**TO DO:** Go through the entries below and report how many lines contain the string "agent". Nothing but the number is wanted.

**THE RECORDS:**
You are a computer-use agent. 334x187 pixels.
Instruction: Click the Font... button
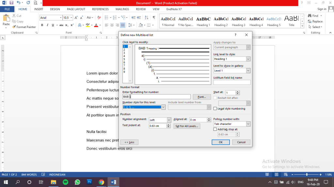pos(202,97)
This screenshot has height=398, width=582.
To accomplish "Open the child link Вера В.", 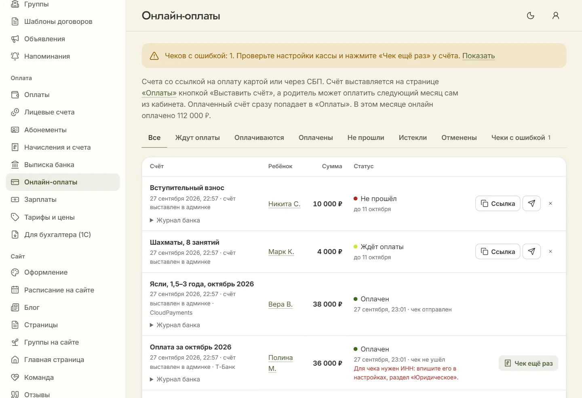I will pos(280,304).
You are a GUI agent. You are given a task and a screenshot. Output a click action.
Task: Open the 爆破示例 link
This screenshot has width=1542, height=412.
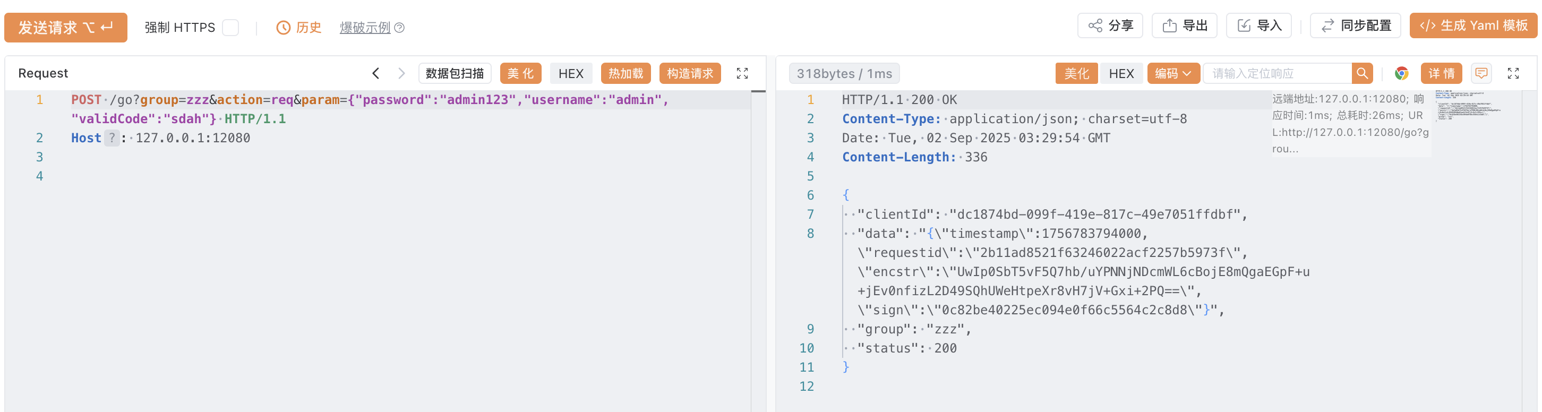(x=365, y=28)
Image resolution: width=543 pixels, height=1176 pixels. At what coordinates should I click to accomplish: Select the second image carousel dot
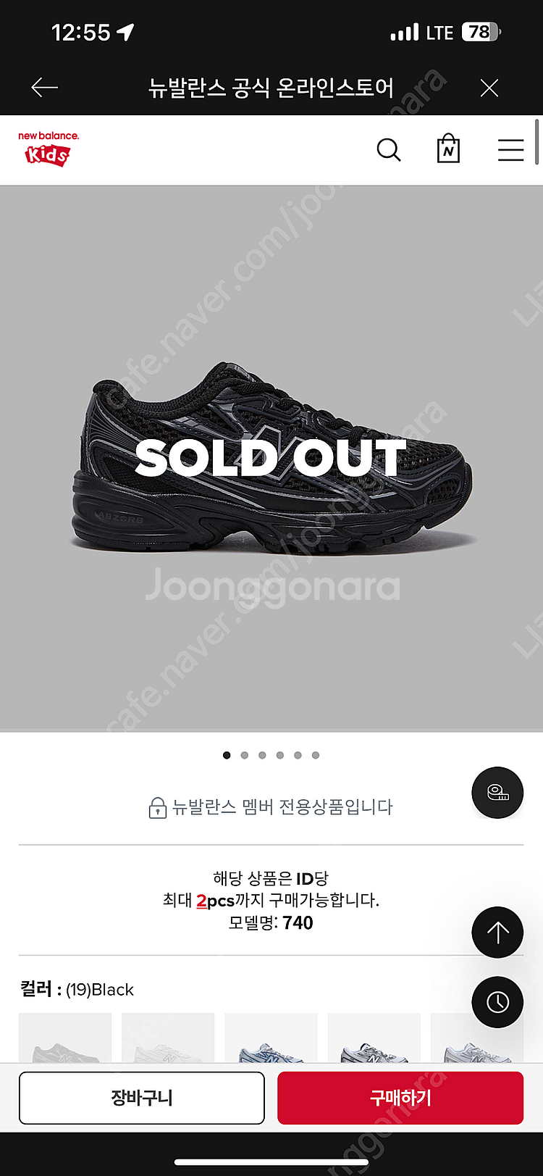(245, 755)
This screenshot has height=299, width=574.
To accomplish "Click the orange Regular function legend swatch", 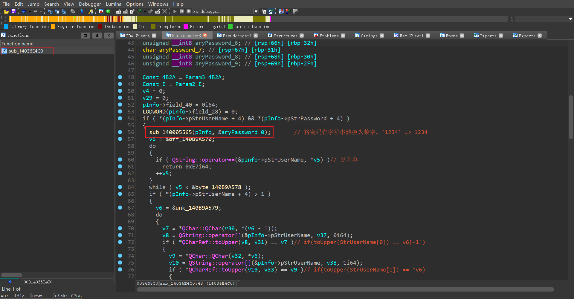I will (x=53, y=27).
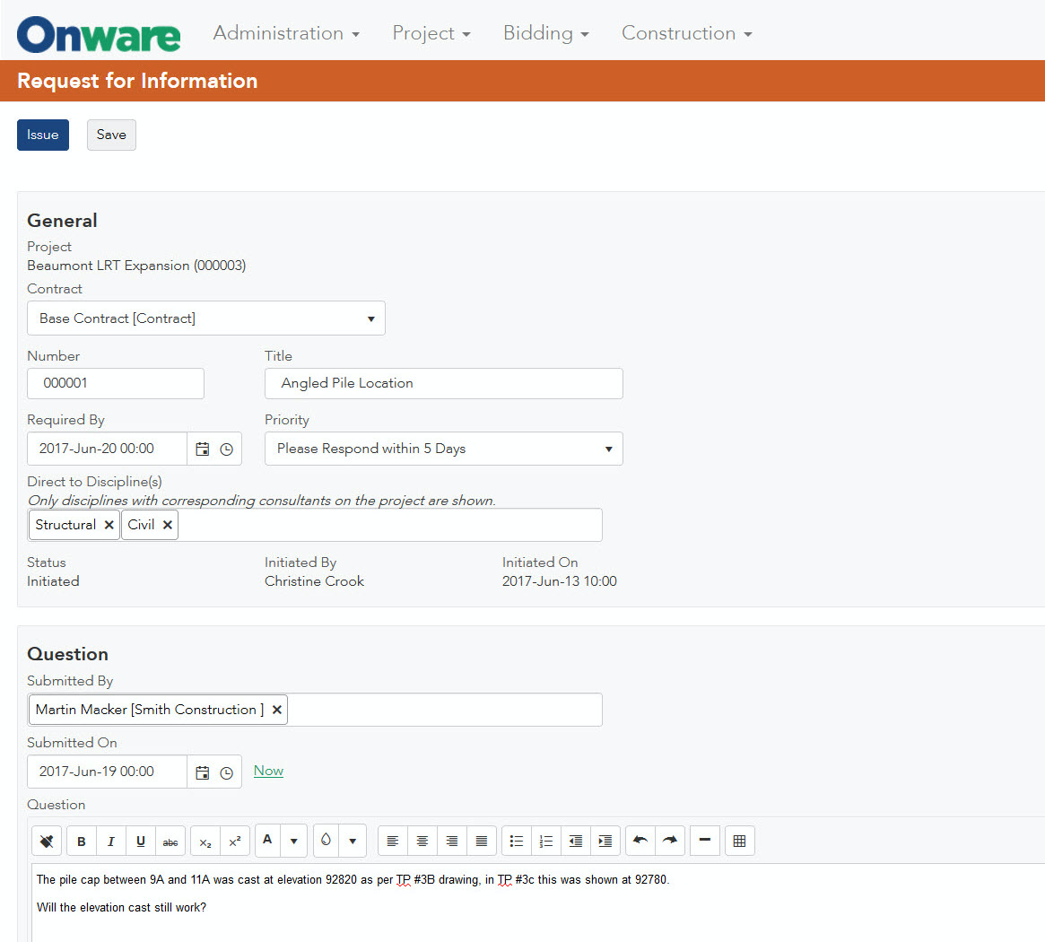Expand the Priority dropdown
The image size is (1045, 942).
[609, 449]
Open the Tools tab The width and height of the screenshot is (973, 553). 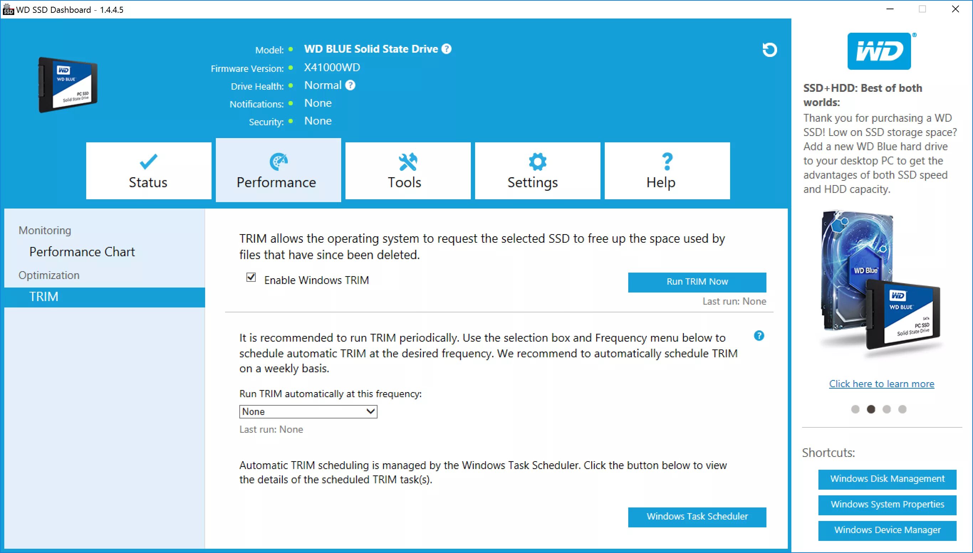pos(408,171)
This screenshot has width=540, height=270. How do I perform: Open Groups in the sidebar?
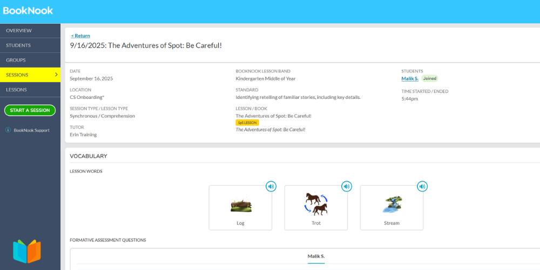click(16, 60)
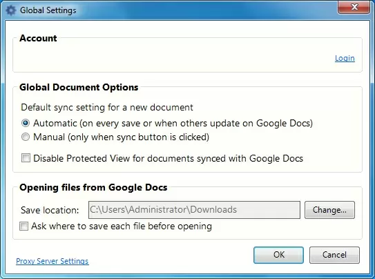
Task: Enable the Ask where to save checkbox
Action: coord(23,226)
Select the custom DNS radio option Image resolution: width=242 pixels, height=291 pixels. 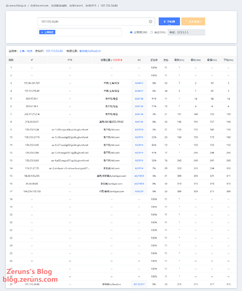pyautogui.click(x=152, y=33)
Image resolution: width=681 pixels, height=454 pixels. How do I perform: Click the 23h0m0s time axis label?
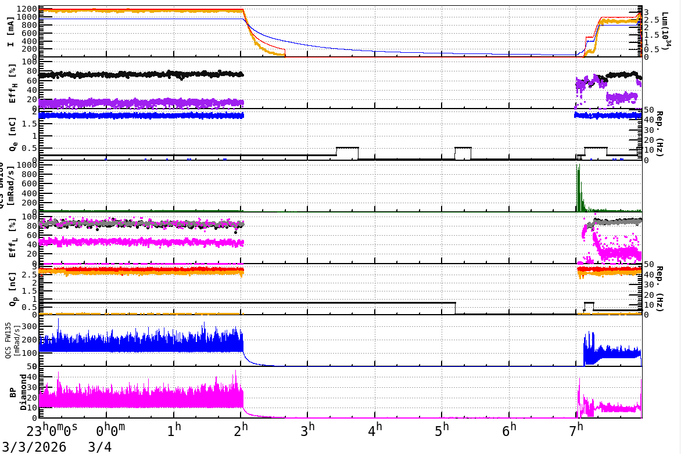pos(52,431)
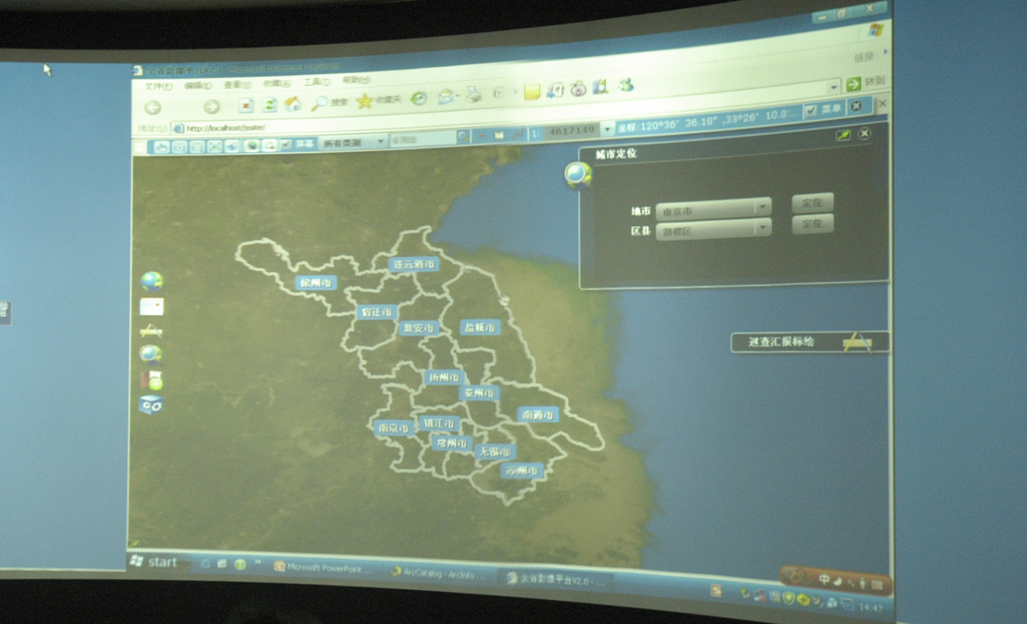The height and width of the screenshot is (624, 1027).
Task: Click the browser Back arrow button
Action: click(x=152, y=107)
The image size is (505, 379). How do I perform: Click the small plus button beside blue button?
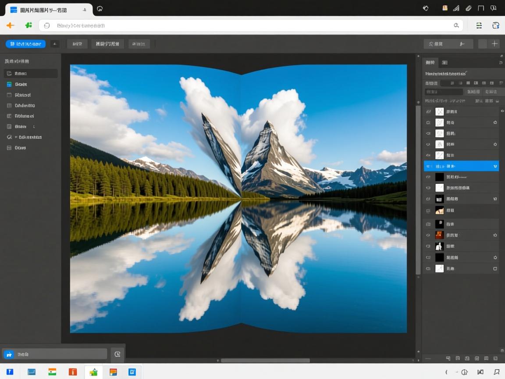55,44
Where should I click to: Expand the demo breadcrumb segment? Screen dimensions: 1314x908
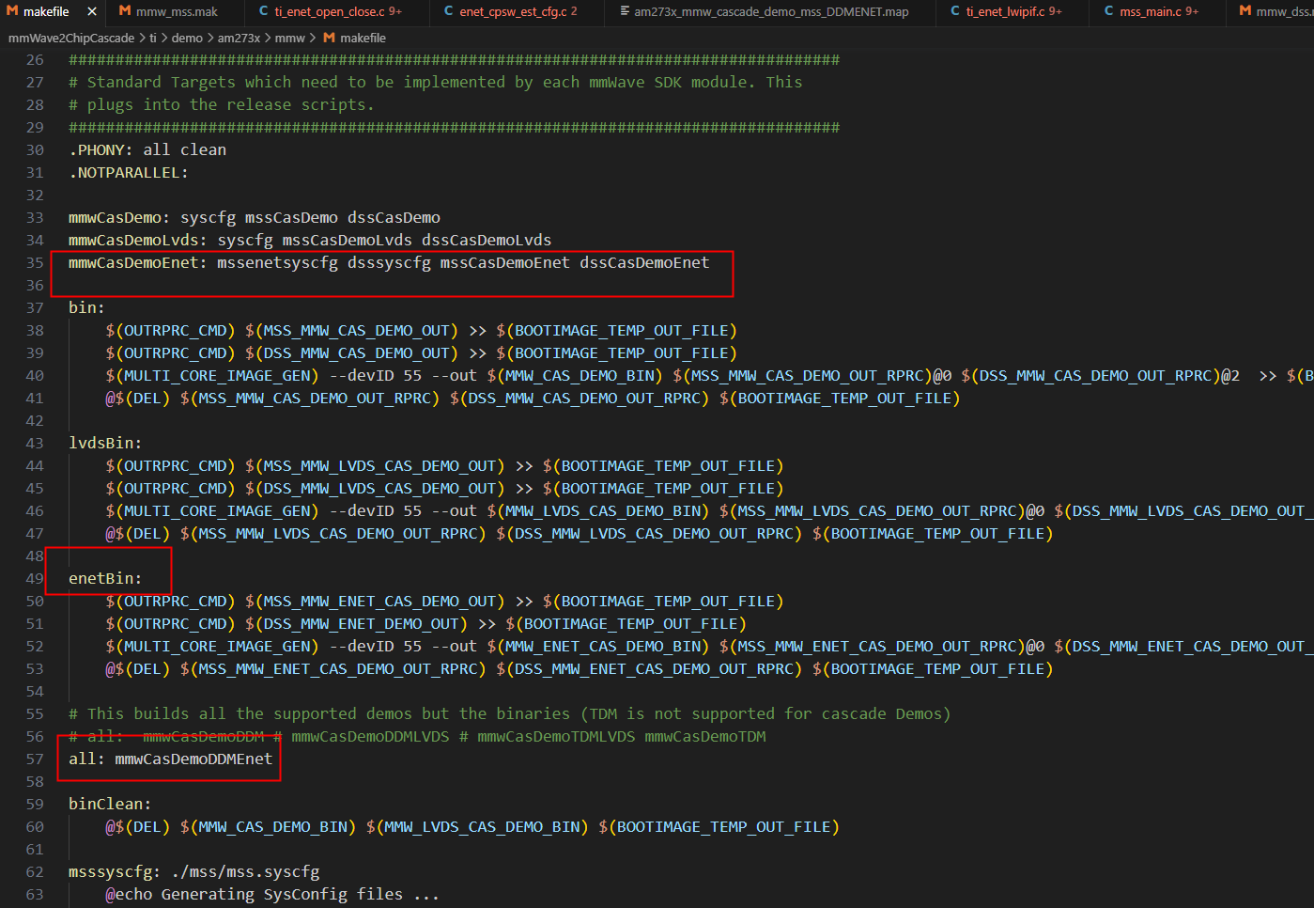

**ANSWER SPACE:** 2